The automobile industry ended the fiscal year FY22 at the highest volumetric numbers yet amid massive inflation and shrinking purchasing power. Total sales during the year grew over 50 percent for passenger vehicles, LCVs and SUVs (not including sales of assemblers outside the automotive association such as Changan or Kia). A rough estimate of total industry volumes including non-PAMA members would bring the total industry size at close to 350,000 units. While this may be a new benchmark for market size, the upcoming year has its work cut out for itself.

For one, automotive assemblers have been postponing vehicle bookings for weeks on end as rapidly depreciating rupee and rising freight rates have caused costs to catapult and their upward trajectory is not conducive to meeting market demand.

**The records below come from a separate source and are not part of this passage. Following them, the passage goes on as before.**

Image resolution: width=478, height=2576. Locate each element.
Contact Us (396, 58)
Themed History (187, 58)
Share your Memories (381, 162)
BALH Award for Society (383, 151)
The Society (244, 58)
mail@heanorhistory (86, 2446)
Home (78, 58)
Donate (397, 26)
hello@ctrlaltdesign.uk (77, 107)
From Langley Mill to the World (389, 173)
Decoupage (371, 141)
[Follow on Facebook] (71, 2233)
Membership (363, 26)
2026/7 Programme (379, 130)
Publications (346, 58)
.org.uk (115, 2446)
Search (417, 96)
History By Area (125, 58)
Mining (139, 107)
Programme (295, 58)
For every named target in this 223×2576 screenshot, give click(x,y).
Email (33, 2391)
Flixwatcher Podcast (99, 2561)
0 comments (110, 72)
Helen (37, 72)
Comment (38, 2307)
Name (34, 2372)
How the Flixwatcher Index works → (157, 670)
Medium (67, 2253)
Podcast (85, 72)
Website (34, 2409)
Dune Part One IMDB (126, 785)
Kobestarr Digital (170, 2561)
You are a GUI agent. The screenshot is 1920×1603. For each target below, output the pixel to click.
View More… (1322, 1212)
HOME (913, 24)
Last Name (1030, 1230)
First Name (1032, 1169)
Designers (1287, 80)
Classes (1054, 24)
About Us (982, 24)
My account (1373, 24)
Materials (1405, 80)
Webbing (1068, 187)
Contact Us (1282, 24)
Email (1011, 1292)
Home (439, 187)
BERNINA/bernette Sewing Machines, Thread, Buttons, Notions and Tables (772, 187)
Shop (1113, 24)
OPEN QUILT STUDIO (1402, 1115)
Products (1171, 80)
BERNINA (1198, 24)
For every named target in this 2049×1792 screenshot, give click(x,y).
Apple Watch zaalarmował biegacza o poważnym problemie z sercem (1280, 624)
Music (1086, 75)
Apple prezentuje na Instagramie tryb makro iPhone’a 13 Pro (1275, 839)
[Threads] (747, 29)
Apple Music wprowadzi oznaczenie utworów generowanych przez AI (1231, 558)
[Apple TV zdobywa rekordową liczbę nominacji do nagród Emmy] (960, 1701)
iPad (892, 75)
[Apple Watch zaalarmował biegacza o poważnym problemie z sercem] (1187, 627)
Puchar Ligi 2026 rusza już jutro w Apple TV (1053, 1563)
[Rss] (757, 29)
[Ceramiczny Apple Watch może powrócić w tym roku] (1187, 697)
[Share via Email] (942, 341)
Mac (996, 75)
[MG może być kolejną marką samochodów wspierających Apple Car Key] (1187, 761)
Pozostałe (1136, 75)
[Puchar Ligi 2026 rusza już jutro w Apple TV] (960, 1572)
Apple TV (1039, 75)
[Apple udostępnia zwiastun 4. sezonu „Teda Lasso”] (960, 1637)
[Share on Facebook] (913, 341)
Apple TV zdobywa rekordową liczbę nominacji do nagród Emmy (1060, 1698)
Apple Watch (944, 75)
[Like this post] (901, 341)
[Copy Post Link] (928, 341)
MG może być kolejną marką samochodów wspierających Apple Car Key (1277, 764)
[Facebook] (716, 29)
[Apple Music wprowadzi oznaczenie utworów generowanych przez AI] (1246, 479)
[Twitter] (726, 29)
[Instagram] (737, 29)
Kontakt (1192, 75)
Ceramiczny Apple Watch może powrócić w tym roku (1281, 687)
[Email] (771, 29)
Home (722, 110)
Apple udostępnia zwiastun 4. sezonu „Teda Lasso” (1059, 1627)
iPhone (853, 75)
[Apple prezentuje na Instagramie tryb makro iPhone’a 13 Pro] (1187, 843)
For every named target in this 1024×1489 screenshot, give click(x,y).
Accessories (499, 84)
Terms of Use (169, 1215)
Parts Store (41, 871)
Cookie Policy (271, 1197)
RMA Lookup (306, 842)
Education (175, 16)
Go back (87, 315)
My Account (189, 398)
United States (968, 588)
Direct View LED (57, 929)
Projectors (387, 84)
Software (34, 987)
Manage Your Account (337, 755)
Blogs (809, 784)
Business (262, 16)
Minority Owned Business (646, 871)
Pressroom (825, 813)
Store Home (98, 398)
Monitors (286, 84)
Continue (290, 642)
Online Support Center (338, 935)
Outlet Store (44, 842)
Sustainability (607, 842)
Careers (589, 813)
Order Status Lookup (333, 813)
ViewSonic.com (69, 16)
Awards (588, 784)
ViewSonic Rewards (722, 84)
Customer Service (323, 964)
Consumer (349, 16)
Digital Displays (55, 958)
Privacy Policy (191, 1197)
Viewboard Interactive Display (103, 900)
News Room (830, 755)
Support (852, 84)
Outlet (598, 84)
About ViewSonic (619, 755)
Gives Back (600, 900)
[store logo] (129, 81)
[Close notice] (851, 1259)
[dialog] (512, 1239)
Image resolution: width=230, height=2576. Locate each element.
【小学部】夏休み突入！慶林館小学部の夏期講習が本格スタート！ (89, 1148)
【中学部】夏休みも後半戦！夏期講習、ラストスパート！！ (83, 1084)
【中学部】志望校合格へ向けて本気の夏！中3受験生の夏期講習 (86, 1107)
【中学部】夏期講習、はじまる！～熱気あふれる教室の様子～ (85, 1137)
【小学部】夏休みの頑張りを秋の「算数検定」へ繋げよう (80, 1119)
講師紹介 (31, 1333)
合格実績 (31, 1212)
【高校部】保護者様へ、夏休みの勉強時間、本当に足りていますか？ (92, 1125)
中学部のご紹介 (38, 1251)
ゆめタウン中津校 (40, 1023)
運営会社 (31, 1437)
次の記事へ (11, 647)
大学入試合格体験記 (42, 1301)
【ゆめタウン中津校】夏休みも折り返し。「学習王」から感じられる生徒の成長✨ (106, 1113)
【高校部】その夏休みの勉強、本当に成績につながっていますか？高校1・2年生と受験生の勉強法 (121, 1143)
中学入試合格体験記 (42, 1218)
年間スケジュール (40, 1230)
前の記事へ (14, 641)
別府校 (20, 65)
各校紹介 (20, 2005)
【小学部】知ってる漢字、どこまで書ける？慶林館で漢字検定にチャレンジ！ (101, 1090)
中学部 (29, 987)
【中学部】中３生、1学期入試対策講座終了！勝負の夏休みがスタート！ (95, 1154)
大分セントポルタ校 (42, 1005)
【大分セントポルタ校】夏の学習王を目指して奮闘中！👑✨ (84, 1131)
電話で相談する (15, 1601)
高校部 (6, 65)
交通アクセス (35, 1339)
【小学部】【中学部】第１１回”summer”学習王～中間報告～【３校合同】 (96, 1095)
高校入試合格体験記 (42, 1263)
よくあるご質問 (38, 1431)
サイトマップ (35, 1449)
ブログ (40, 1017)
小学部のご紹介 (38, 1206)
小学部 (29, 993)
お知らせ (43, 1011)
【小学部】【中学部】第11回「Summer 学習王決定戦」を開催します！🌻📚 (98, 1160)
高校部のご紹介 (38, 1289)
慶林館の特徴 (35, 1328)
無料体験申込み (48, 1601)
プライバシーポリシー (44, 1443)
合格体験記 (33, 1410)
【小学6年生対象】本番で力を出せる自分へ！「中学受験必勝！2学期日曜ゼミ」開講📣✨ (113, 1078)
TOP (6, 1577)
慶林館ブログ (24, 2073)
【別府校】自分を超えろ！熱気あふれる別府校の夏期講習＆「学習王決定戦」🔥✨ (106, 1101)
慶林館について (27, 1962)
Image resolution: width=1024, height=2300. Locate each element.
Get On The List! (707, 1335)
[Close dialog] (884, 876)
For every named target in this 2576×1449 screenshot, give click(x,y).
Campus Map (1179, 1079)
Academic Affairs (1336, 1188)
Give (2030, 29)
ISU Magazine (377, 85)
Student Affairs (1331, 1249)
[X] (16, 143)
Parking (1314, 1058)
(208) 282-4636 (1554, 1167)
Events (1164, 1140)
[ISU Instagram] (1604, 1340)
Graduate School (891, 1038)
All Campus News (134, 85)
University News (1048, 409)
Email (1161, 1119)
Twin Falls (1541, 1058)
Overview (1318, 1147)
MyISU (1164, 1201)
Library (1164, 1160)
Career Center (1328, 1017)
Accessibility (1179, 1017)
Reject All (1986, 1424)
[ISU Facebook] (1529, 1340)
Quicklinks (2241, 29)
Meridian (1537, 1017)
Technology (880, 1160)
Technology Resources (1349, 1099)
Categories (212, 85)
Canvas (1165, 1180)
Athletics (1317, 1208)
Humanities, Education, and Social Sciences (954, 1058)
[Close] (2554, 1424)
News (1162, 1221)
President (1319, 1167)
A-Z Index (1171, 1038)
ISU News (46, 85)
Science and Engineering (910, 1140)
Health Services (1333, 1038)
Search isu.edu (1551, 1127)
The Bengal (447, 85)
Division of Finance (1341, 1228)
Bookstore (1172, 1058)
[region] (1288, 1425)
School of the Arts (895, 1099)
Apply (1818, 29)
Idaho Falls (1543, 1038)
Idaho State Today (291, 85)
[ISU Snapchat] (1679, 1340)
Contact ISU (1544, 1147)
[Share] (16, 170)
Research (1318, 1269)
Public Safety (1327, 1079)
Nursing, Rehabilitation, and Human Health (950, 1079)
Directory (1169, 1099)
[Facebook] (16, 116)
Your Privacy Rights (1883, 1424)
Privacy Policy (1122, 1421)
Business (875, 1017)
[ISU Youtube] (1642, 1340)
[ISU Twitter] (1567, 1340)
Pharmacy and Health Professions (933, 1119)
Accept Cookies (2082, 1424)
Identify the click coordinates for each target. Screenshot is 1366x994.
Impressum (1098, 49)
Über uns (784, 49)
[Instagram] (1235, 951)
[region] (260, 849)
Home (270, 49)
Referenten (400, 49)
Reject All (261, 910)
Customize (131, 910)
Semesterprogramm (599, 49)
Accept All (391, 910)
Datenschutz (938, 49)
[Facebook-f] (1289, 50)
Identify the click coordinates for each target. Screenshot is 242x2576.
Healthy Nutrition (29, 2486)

Meanwhile current vehicle deliveries have been adversely affected by SBP’s restriction in attaining approval for LCs (read: “Autos: Not here to make friends”, Jul 4, 2022) which is running companies into trouble in terms of meeting car delivery times for orders already booked.

The fast-depreciating rupee meanwhile has already pushed some companies to announce new prices (Kia and Hyundai have announced price hikes) but others are soon to follow having made little headways in localization and as a result, heavily importing from abroad in precious dollars which are becoming expensive. Kia has also announced a new booking policy in which some models are on hold for booking and others require customers to make full payments. Dependence on imported inputs greatly undermine the industry’s growth potential in the upcoming year as it directly impacts end-user prices—assemblers are quick to raise prices as rupee weakens. But this does and will impact volumes. Demand within the automobile industry may not respond immediately to price increases but there is certainly a delayed affect, particularly in smaller car segments. Luxury and SUV segments may persevere for a while and may be able to absorb the price hikes as car buyers have the capacity to pay premiums on these vehicles, especially those car buyers paying in cash. Significantly high cost of borrowing due to rising interest rates, meanwhile, will shrink organic demand in these and smaller car segments.